**EXERCISE DETAILS**. Starting at the line containing "You are a GUI" and ending at the line containing "The height and width of the screenshot is (472, 696).", reproduce the entries with "screenshot" swapped for "screen image" and everything else left unchanged.

----- MATERIALS PROVIDED

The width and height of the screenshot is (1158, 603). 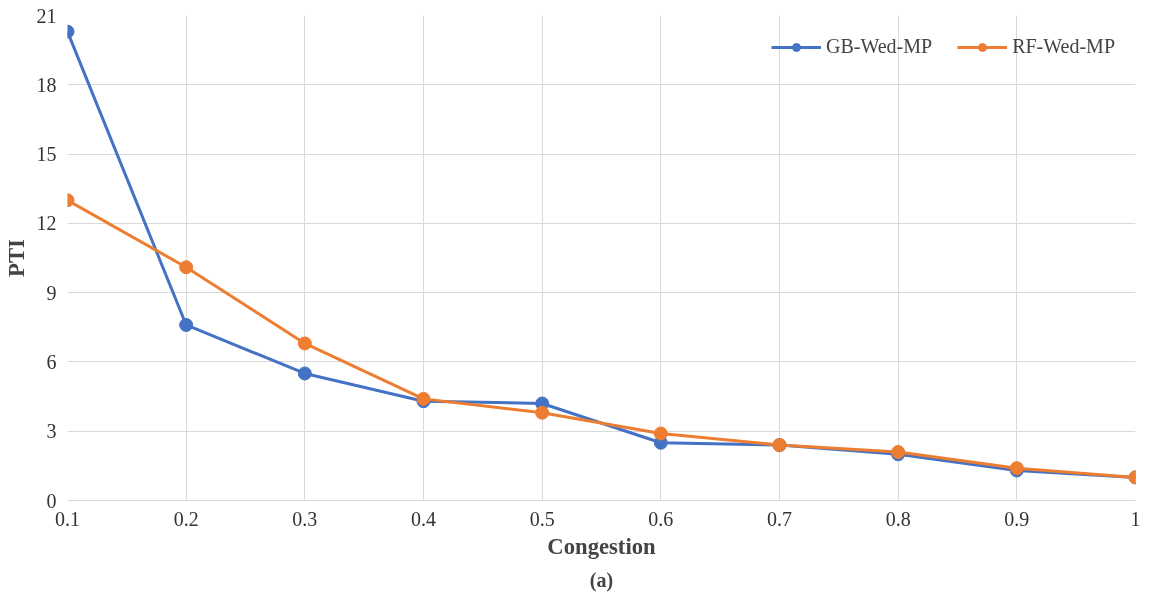 I want to click on y-tick-label: 3, so click(x=52, y=432).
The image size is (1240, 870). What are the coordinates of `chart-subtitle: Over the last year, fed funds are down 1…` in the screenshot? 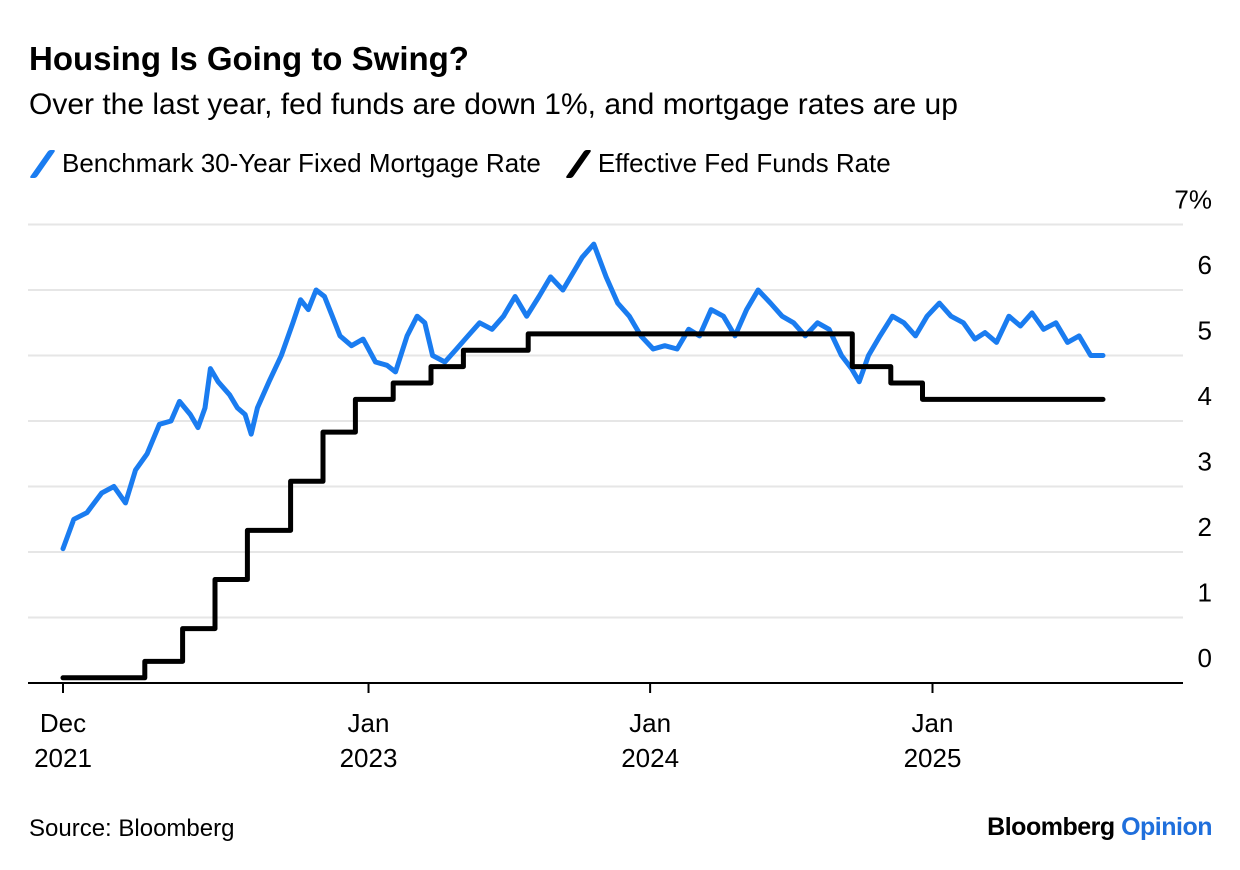 It's located at (494, 104).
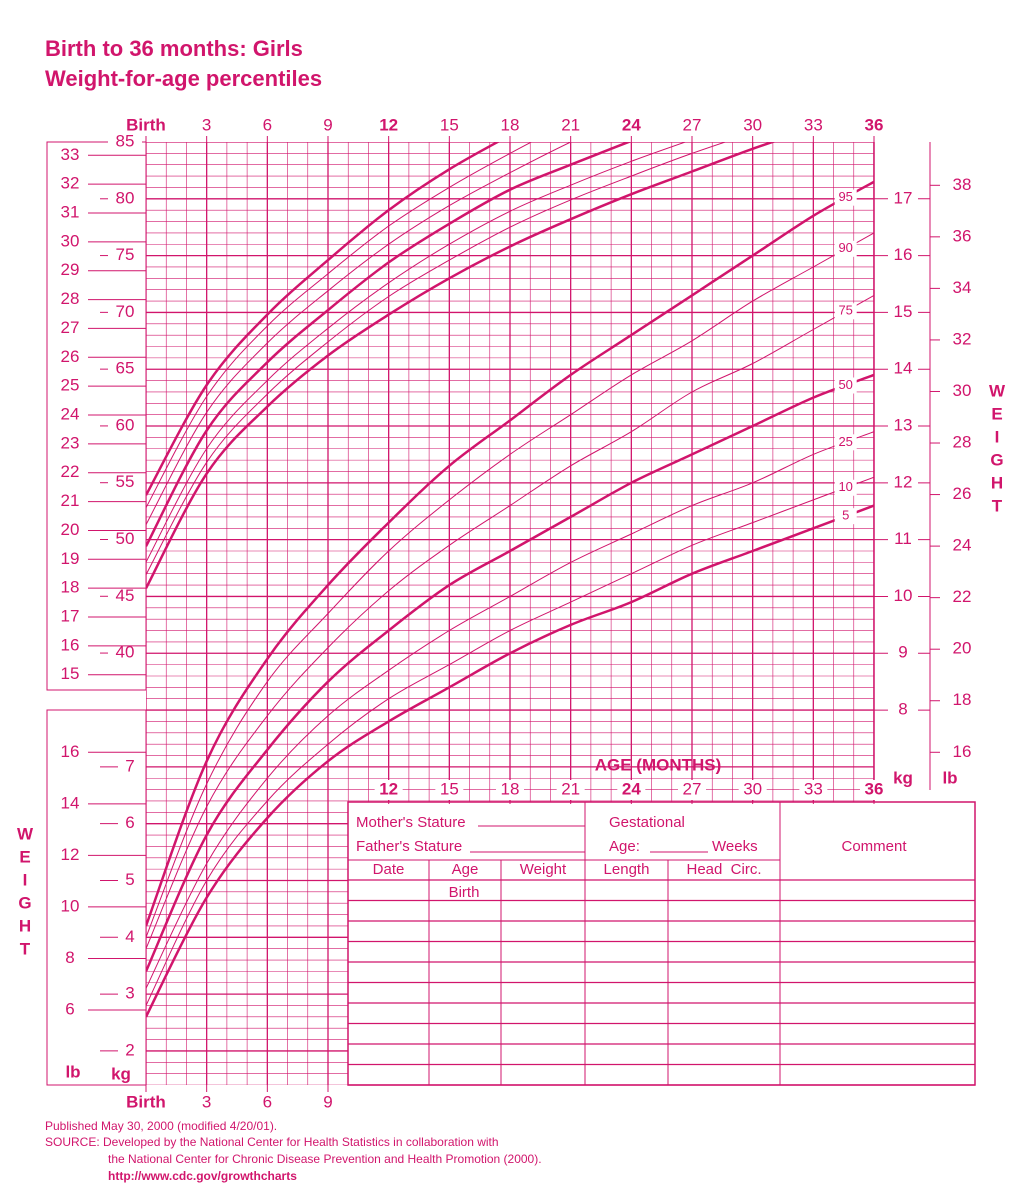 The image size is (1020, 1202). What do you see at coordinates (70, 500) in the screenshot?
I see `y2-tick-label: 21` at bounding box center [70, 500].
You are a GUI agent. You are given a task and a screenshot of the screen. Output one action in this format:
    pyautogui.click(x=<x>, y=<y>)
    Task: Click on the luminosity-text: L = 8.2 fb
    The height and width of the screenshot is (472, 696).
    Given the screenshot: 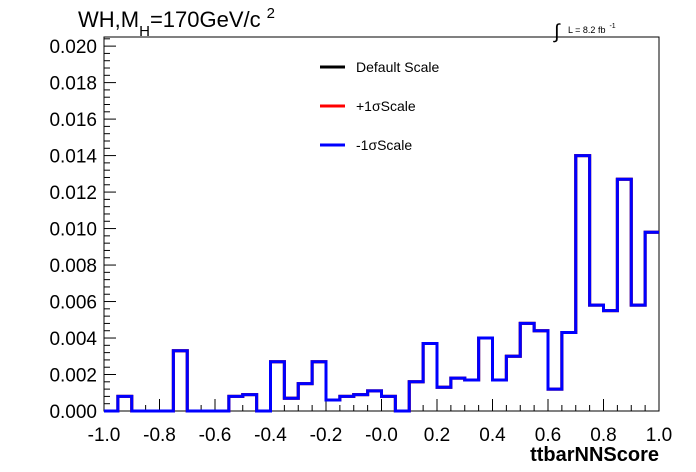 What is the action you would take?
    pyautogui.click(x=586, y=30)
    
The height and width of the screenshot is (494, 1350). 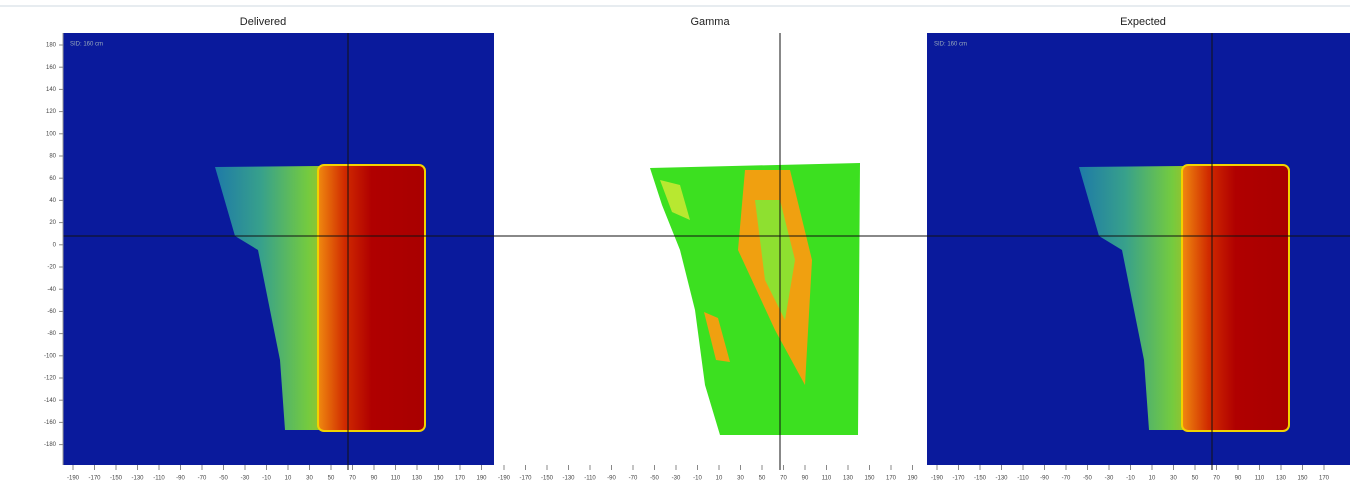 I want to click on y-tick-label: -180, so click(x=50, y=445).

----------

**TASK RESPONSE**.
You are a GUI agent. You are given a task and a screen image of the screen. Output one action in this format:
    pyautogui.click(x=<x>, y=<y>)
    Task: Click on the luminosity-text: L = 8.2 fb
    The height and width of the screen image is (472, 696).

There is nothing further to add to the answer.